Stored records
===============

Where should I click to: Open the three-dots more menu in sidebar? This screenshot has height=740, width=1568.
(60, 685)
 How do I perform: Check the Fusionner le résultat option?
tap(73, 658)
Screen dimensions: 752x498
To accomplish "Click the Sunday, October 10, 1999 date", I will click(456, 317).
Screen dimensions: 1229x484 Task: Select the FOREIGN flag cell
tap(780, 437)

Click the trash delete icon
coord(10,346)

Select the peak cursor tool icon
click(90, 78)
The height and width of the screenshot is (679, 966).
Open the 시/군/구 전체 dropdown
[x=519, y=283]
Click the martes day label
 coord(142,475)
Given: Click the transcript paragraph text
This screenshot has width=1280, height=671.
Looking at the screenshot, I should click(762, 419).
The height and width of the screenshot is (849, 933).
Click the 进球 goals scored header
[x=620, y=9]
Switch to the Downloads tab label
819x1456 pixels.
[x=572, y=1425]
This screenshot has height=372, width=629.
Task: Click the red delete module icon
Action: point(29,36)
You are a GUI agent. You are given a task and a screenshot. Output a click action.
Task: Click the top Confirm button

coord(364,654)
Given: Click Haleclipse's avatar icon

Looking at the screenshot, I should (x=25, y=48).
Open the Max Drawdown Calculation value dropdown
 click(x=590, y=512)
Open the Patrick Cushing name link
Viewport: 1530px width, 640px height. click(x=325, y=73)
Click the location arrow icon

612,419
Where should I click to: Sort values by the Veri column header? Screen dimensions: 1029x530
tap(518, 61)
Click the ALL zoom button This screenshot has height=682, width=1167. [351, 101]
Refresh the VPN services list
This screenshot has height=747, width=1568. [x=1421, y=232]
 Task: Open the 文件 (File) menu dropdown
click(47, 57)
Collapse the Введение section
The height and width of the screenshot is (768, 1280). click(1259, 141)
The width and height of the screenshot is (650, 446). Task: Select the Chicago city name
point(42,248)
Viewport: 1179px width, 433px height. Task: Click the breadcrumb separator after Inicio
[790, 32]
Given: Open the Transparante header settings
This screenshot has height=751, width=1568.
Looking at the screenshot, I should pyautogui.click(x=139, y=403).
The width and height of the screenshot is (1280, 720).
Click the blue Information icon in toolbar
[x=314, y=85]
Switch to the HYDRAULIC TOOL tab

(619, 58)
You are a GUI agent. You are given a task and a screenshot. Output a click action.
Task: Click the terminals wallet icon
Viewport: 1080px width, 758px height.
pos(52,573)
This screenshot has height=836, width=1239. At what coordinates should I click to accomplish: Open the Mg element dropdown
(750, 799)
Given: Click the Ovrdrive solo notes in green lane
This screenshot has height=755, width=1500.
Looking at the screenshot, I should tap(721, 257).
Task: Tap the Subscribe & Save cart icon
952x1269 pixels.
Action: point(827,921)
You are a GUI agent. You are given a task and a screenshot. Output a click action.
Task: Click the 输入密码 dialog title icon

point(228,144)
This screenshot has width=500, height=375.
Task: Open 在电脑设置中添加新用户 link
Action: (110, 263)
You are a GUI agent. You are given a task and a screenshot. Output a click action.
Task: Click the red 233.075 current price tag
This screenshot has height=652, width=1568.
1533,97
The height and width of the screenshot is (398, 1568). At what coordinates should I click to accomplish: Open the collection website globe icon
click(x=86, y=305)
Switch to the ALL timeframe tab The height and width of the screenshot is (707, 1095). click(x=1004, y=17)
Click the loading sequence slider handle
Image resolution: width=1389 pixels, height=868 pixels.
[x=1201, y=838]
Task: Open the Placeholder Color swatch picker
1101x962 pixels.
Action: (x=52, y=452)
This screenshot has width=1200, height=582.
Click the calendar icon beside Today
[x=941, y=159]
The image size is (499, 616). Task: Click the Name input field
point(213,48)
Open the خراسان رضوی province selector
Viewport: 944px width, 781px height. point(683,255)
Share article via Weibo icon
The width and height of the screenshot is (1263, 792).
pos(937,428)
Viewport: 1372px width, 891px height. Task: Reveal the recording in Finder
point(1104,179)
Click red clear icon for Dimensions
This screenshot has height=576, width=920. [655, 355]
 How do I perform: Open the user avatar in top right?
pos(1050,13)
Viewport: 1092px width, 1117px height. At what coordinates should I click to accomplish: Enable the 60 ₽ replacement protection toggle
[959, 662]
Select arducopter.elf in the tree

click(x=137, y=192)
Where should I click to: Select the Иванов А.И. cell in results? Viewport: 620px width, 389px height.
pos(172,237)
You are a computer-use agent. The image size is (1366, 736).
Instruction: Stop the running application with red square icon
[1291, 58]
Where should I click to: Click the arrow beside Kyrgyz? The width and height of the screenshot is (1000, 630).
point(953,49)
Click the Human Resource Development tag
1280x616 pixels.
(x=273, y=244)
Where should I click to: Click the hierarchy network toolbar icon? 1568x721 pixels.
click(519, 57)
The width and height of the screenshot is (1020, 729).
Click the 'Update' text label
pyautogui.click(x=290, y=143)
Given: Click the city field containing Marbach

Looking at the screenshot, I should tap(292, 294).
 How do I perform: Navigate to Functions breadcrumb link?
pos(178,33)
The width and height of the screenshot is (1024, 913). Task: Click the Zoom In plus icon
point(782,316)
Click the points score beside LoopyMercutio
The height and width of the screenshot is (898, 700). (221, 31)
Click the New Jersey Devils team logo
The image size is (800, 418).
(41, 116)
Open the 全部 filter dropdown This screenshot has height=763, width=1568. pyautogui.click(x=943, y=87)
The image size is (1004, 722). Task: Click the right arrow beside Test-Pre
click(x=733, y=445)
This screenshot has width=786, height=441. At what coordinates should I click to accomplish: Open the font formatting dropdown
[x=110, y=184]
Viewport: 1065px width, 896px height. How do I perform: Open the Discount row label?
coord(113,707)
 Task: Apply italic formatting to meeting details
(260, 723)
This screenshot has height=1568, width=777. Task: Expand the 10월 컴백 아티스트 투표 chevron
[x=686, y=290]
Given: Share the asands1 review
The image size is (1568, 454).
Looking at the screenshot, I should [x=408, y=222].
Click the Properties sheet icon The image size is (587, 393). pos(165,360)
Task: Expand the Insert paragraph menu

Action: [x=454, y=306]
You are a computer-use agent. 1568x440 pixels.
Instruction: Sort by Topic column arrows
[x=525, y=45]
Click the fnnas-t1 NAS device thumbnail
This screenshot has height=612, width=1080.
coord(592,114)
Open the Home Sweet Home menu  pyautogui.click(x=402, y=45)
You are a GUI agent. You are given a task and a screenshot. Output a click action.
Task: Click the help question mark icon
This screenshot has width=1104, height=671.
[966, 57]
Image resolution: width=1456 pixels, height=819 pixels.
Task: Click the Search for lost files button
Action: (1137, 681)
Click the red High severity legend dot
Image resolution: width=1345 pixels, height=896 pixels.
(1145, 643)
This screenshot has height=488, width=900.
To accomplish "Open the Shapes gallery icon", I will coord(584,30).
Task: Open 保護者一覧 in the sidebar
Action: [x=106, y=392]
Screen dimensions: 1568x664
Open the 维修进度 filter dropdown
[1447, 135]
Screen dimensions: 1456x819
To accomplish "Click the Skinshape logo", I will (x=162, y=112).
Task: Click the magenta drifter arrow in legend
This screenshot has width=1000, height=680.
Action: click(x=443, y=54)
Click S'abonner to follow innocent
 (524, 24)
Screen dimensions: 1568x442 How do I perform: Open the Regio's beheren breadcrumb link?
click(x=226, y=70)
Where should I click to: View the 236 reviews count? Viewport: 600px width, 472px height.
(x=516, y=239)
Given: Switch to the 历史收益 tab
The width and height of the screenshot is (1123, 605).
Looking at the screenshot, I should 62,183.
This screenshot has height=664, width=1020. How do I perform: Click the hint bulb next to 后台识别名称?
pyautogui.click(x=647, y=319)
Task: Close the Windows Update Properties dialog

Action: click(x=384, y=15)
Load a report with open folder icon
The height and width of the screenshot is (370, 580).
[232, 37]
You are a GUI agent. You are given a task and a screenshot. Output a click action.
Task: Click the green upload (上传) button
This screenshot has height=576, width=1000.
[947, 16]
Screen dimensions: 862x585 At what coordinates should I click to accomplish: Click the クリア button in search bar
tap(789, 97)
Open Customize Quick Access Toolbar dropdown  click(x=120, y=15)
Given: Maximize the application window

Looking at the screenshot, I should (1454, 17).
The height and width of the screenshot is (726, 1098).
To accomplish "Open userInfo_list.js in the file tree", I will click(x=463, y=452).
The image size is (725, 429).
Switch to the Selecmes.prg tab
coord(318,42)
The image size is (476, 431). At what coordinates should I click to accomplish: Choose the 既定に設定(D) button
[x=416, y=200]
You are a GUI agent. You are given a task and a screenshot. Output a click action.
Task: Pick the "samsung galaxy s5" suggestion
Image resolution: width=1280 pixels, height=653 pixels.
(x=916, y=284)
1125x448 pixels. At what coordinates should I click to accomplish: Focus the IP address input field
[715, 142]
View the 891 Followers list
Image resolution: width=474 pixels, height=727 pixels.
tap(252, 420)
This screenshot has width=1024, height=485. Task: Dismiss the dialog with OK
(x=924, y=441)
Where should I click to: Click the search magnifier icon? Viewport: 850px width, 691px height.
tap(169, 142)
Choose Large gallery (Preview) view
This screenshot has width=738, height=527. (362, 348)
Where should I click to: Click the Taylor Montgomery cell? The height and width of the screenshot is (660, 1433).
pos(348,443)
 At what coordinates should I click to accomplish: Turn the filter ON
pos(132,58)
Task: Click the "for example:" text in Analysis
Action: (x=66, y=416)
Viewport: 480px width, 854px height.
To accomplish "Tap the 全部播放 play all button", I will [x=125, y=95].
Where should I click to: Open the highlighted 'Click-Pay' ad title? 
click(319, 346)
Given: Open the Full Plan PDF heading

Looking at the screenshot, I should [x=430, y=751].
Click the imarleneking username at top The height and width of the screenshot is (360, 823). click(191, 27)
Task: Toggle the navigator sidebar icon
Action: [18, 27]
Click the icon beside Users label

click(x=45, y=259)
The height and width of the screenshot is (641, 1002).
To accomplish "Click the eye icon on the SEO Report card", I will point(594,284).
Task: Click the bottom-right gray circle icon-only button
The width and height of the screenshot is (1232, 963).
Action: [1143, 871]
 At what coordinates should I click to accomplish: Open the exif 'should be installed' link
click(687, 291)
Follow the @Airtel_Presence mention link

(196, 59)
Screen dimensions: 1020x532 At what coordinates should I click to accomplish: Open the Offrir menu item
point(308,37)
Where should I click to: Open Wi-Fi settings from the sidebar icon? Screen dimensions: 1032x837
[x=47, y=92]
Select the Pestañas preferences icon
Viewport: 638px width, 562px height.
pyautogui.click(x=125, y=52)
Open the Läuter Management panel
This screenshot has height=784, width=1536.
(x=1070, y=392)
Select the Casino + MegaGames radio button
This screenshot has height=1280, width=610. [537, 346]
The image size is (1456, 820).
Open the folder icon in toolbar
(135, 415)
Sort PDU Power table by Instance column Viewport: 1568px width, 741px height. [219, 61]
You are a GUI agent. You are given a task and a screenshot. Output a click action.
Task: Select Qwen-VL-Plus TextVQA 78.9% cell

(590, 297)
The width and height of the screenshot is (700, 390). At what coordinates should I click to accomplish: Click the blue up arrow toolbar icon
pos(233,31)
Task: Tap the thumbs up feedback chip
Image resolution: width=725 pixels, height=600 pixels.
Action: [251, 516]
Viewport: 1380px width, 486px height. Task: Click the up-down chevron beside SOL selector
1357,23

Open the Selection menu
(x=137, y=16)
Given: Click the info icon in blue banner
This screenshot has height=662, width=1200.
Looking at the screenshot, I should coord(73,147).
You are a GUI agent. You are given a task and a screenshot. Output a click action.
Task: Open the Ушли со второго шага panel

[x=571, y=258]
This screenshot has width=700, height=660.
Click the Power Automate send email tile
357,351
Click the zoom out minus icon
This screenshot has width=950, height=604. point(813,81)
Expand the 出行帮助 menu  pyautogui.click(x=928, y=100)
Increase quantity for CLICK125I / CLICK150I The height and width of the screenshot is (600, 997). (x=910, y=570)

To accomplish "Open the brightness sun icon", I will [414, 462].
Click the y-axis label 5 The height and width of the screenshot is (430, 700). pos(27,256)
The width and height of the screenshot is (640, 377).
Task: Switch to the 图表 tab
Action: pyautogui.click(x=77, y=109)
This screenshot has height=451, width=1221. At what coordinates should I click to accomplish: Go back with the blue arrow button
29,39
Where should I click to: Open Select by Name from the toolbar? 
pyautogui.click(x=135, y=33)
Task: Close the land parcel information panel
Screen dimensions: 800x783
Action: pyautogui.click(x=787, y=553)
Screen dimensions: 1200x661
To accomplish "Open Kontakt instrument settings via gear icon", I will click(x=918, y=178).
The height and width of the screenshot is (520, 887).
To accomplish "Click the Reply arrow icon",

===============

• DESCRIPTION OF THE TASK
Which lines above carry the string "computer"? Copy those lines.

• TASK OUTPUT
You are a computer-use agent. The image size is (1366, 736).
You are a computer-use agent. 1568x440 pixels.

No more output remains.